Probably not. You have to understand what you are doing with the join query. If you have 10 records in A with "John Doe" and you have 20 records in B with "John Doe", your resultant join is 10 times 20 = 200. Why? Because each record in A will be matched with all 20 records in B, so 1st "John Doe" in A in joining with B will produce 20 results. So will the 2nd in A, 3rd in A and so on until the 10th in A. Hence 10 x 20 = 200.
Making some assumptions, a SELECT from A alone will return only 10 records. The other SELECT from B alone will return 20 records hence a total between the two queries of 30 records. 30 records vs 200 in the join - a 7 times difference.
If you only had 10 records in B with "John Doe", the join would still be 10 x 10 = 100 records. It is however, still 100 records vs 30 records.
Here's what may help. Make sure you have an index on person_name in BOTH tables A and B, not just one table. If you don't have both indexes, this can help speed up matters.

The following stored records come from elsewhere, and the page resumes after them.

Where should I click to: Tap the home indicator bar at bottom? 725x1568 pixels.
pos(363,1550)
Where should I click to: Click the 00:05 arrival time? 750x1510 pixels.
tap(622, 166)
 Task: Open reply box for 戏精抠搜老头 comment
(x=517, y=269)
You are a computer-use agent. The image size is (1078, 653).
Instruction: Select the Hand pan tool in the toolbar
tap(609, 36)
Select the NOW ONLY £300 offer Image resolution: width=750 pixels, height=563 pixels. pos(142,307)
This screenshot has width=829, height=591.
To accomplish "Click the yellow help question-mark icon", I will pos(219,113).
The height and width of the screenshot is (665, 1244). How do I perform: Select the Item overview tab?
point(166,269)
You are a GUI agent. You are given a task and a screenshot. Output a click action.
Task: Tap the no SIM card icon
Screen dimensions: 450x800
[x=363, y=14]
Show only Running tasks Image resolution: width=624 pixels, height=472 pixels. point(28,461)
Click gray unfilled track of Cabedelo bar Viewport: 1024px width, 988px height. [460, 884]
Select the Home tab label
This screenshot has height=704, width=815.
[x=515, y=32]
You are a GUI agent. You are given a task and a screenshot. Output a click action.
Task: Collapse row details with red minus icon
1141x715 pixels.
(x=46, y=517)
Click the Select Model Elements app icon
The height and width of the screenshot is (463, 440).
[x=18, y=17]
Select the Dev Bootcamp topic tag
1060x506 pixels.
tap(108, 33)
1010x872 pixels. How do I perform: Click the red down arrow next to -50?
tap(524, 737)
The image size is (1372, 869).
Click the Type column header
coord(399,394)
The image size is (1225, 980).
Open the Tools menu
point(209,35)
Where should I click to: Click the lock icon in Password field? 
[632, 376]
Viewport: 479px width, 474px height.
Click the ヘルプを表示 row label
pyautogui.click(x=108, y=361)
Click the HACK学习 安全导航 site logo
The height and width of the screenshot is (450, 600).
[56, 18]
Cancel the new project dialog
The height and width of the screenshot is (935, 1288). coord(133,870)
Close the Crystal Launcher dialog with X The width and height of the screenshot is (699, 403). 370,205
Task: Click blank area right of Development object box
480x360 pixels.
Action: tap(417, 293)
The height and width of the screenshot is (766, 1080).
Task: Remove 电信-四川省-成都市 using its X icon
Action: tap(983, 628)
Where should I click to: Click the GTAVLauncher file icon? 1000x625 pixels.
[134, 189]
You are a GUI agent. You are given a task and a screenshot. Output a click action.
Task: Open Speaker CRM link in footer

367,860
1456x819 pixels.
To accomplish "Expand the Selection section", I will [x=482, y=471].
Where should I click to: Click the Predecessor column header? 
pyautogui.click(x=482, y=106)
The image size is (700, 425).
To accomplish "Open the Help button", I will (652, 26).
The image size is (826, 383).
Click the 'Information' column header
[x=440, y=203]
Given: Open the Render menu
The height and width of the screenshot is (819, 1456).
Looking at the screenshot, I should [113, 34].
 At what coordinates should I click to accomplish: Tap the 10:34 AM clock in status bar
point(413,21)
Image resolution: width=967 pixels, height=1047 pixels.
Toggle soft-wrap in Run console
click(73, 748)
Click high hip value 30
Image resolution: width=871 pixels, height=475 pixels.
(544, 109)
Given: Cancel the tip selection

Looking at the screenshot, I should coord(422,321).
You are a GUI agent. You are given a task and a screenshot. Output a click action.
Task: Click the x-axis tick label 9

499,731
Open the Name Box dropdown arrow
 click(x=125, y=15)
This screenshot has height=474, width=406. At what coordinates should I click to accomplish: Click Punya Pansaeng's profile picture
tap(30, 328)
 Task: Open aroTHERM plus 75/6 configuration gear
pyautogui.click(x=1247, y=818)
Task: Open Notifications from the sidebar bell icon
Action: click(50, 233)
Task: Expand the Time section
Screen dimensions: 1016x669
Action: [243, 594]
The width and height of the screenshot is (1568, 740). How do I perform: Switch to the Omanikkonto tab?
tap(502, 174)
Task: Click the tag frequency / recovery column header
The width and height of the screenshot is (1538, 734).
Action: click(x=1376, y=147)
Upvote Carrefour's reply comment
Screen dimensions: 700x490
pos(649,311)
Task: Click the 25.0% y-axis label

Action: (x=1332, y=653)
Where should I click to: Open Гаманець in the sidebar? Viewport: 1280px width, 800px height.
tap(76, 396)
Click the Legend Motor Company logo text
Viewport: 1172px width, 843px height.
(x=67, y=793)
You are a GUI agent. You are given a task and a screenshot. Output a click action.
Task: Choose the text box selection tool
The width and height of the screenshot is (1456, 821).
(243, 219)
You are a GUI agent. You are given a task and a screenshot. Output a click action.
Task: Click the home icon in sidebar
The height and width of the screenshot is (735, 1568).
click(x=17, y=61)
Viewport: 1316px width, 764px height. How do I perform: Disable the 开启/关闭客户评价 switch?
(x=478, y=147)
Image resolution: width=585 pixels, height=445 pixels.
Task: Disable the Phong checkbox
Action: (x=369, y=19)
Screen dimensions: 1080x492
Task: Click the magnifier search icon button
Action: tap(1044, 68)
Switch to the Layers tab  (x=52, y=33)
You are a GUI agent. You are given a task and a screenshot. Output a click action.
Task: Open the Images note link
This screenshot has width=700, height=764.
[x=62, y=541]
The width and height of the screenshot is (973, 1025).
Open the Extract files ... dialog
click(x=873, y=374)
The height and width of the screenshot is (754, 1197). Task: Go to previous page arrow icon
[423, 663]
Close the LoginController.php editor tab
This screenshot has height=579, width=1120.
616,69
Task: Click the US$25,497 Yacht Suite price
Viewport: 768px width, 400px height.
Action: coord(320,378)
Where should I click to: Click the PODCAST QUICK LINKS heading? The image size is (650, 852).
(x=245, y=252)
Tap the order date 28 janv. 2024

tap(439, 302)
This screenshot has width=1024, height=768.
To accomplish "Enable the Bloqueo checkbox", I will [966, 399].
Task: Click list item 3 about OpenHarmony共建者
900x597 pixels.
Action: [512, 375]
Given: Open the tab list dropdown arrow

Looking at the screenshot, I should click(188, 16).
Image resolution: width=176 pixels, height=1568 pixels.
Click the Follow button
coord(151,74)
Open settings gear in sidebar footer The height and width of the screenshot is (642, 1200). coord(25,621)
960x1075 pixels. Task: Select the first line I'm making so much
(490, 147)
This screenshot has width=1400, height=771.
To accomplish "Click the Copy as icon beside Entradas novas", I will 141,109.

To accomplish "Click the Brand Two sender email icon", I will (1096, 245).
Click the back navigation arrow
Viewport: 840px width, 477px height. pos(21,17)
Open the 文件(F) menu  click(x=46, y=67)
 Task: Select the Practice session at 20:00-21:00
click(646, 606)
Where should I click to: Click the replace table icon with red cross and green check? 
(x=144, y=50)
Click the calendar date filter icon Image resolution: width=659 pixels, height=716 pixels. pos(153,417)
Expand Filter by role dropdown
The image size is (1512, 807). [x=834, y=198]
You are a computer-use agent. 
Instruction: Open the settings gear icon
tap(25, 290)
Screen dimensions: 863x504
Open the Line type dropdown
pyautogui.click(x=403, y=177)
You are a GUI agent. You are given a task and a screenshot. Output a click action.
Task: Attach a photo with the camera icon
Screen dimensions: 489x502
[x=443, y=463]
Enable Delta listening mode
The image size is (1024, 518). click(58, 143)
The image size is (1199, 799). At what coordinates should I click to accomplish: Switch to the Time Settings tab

On the other hand, if your 10 "John Doe" records in A are really 10 separate people, then each of them has to join to the correct "John Doe" records in B (i.e. 1 to 1 ONLY) resulting in a total of 10 rows ONLY. In that case, you need to use something else to join (perhaps unique person identifier) that is available in both tables and that too must be indexed.
EXPLAIN (ANALYZE, BUFFERS)for the slow one, as formatted text.